--- Begin TEXT ---
Jovian uploads the notebook to www.jvn.io, captures the Python environment and creates a sharable link for the notebook. You can use this link to share your work and let anyone reproduce it easily with the jovian clone command. Jovian also includes a powerful commenting interface, so you (and others) can discuss & comment on specific parts of your notebook.

Summary and Further Reading

Here is a summary of the topics covered in this tutorial:

We created a neural network with one hidden layer to improve upon the logistic regression model from the previous tutorial.
We used the ReLU activation function to introduce non-linearity into the model, allowing it to learn more complex relationships between the inputs and outputs.
We defined some utilities like get_default_device, to_device and DeviceDataLoader to leverage a GPU if available, by moving the input data and model parameters to the appropriate device.
We were able to use the exact same training loop: the fit function we had define earlier, to train out model and evaluate it using the validation dataset.

There’s a lot of scope to experiment here, and I encourage you to use the interactive nature of Jupyter to play around with the various parameters. Here are a few ideas:

Try changing the size of the hidden layer, or add more hidden layers and see if you can achieve a higher accuracy.
--- End TEXT ---
--- Begin TASK INPUTS ---
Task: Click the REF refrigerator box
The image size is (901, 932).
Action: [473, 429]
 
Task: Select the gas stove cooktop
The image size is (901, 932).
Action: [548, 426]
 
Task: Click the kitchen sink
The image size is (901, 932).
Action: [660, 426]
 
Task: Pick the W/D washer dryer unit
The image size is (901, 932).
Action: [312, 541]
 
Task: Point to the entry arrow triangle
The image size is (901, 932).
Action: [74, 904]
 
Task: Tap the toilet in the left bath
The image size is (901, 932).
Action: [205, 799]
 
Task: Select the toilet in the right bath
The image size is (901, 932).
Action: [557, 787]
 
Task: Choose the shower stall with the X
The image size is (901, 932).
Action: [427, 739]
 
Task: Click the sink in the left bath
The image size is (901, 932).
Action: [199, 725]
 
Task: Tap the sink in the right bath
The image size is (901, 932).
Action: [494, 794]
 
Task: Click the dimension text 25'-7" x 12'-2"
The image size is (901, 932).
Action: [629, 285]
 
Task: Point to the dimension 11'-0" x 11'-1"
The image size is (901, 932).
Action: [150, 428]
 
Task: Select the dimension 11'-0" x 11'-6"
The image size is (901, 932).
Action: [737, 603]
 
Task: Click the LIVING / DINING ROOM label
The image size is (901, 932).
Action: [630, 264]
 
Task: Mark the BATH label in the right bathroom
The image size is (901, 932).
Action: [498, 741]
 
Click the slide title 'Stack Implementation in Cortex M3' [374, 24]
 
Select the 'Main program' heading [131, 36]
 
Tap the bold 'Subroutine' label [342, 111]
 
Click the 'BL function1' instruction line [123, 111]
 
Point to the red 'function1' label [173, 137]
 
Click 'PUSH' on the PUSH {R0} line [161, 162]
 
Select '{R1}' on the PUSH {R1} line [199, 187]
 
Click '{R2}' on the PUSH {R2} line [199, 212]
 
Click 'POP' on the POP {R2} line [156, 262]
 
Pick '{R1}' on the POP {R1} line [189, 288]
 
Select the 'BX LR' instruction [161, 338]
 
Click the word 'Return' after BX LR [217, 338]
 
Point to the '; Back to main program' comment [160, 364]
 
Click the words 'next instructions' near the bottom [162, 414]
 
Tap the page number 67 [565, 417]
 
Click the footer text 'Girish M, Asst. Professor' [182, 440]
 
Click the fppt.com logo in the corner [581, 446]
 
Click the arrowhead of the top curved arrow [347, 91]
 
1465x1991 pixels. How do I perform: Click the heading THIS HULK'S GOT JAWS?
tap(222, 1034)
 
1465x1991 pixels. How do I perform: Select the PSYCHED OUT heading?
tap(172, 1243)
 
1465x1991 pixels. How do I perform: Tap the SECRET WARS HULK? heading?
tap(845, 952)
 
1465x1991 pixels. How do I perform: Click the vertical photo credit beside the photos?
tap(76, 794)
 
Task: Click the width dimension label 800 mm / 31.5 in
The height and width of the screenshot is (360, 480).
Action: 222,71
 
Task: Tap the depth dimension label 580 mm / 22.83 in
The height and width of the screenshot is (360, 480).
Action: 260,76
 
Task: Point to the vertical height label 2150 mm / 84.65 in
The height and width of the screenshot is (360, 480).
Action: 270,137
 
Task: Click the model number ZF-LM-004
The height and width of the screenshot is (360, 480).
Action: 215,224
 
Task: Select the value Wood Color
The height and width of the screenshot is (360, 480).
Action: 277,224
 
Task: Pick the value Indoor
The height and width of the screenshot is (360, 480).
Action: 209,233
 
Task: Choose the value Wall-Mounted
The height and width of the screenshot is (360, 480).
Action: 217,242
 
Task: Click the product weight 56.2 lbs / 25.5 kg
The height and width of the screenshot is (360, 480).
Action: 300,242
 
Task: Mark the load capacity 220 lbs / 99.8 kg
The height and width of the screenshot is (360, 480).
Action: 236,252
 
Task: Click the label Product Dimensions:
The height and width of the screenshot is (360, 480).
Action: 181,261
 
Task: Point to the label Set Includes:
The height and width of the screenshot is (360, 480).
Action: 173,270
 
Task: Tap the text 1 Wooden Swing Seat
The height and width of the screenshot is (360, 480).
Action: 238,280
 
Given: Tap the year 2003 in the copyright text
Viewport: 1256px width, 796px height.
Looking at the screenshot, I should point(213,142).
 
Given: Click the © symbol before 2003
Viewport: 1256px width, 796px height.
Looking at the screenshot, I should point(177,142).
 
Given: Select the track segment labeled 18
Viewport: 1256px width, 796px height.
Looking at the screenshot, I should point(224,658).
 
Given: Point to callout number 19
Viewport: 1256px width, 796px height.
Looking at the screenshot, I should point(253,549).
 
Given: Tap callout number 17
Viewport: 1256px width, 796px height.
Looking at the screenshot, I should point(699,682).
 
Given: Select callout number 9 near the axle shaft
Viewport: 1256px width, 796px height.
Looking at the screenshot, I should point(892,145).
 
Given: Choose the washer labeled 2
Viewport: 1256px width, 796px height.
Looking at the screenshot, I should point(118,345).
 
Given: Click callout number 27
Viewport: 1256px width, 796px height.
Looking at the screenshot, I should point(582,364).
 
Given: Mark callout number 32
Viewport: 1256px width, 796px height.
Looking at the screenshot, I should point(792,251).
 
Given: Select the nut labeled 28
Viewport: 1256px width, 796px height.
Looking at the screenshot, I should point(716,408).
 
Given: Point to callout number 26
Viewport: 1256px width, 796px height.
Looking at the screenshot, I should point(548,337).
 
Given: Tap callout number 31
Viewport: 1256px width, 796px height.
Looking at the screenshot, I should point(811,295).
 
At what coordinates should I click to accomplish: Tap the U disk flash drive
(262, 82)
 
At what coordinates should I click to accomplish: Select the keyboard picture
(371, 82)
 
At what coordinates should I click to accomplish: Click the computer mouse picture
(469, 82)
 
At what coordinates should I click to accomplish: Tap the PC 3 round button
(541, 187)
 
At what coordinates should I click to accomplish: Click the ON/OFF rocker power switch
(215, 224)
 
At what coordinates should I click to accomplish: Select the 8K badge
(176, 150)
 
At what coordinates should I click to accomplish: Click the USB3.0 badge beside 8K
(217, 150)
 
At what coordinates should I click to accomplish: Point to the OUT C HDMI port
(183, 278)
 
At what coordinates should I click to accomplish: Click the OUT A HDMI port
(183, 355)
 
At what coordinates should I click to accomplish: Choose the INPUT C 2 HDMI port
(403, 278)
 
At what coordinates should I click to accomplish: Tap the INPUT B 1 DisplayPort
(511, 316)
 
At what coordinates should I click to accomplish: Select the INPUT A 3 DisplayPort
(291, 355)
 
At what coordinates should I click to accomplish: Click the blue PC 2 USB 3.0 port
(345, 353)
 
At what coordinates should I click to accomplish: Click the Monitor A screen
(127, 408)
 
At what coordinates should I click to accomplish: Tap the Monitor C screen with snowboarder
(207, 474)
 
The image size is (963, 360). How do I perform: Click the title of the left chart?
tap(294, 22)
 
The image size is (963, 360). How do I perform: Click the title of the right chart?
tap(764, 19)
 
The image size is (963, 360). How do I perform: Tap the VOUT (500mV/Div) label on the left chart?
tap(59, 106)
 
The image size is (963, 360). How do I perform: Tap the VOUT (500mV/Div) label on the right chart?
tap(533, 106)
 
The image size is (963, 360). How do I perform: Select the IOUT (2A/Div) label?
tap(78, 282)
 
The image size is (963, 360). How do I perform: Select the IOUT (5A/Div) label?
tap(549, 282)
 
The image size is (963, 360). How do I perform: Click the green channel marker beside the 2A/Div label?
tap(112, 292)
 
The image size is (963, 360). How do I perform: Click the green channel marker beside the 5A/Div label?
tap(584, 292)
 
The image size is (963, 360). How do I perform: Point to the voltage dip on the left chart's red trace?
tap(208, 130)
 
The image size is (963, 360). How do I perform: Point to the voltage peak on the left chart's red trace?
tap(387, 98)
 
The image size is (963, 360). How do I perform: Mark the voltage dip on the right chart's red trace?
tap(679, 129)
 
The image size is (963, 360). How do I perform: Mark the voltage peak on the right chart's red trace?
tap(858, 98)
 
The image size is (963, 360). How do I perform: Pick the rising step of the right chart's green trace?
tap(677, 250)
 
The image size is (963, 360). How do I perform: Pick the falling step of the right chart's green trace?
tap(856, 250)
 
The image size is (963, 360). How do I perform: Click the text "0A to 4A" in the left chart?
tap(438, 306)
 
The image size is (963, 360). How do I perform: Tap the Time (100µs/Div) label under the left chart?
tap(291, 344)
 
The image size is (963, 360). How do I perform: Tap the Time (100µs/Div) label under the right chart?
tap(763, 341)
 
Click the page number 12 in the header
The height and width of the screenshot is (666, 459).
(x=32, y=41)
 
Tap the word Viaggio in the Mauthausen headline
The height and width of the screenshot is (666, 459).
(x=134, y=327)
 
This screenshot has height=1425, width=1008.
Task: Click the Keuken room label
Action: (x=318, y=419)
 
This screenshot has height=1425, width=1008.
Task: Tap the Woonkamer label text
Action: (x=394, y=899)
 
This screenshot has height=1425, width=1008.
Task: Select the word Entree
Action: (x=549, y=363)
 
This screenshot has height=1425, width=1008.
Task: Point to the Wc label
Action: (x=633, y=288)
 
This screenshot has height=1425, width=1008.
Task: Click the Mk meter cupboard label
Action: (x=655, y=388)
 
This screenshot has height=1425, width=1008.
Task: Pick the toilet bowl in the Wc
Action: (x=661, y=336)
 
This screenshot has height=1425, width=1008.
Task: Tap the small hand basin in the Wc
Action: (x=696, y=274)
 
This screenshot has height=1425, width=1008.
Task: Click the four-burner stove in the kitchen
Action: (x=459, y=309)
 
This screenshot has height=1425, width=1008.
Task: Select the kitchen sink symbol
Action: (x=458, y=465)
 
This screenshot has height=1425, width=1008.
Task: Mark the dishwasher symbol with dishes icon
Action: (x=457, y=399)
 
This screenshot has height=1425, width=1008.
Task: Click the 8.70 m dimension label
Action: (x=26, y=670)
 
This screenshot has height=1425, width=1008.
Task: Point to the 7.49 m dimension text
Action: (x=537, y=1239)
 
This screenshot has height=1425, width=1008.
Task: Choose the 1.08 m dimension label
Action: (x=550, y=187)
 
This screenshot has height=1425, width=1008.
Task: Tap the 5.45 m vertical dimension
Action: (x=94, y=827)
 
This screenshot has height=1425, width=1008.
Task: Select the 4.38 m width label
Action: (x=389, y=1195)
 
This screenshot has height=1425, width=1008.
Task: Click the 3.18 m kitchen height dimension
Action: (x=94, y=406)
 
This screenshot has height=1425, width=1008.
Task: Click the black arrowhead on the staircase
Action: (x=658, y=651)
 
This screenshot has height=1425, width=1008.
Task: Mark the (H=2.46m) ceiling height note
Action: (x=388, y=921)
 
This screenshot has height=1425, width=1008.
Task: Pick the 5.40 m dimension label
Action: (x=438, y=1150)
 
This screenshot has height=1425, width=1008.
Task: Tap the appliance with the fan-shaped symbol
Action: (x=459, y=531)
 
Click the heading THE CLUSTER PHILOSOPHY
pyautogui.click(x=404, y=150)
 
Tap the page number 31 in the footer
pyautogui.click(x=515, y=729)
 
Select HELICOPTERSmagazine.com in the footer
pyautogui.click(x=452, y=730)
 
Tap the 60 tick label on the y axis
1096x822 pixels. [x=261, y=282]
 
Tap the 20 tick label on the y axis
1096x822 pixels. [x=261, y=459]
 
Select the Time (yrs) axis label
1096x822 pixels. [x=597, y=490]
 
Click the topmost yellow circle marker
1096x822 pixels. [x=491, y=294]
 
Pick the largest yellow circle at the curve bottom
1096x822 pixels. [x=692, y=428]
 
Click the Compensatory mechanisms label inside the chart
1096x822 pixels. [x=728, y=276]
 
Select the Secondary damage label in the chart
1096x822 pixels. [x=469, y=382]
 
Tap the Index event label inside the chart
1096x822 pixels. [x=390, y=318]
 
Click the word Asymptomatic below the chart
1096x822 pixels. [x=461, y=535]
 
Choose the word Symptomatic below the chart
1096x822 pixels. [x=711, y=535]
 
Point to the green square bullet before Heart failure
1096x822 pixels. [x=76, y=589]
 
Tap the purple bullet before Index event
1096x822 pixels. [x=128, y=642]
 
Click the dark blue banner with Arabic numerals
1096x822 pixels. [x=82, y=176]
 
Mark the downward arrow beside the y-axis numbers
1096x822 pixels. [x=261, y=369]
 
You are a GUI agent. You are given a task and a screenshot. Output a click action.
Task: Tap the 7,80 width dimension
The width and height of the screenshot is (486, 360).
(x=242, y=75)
--- End TASK INPUTS ---
WORK TO DO:
(1) From the records, reproduce verbatim the lines starting with the line containing "Click the topmost yellow circle marker" and continuing through the line containing "1096x822 pixels. [x=390, y=318]", including both of those lines.
(2) Resume the neural network tutorial from the point at which it stops.

ANSWERS BELOW:
(1)
Click the topmost yellow circle marker
1096x822 pixels. [x=491, y=294]
 
Pick the largest yellow circle at the curve bottom
1096x822 pixels. [x=692, y=428]
 
Click the Compensatory mechanisms label inside the chart
1096x822 pixels. [x=728, y=276]
 
Select the Secondary damage label in the chart
1096x822 pixels. [x=469, y=382]
 
Tap the Index event label inside the chart
1096x822 pixels. [x=390, y=318]

(2)
Try changing the batch size and learning rate to see if you can achieve the same accuracy in fewer epochs.
Compare the training times on a CPU vs. GPU. Do you see a significant difference? How does it vary with the size of the dataset and the size of the model (no. of weights and parameters)?
Try building a model for a different dataset, such as the CIFAR10 or CIFAR100 datasets.

Finally, here are some really great resources for further reading:

A visual proof that neural networks can compute any function, also known as the Universal Approximation Theorem.
But what is a neural network? — A visual and intuitive introduction to what neural networks are and what the intermediate layers represent
Stanford CS229 Lecture notes on backpropagation — for a more mathematical treatment of how gradients are calculated and weights are updated for neural networks with multiple layers.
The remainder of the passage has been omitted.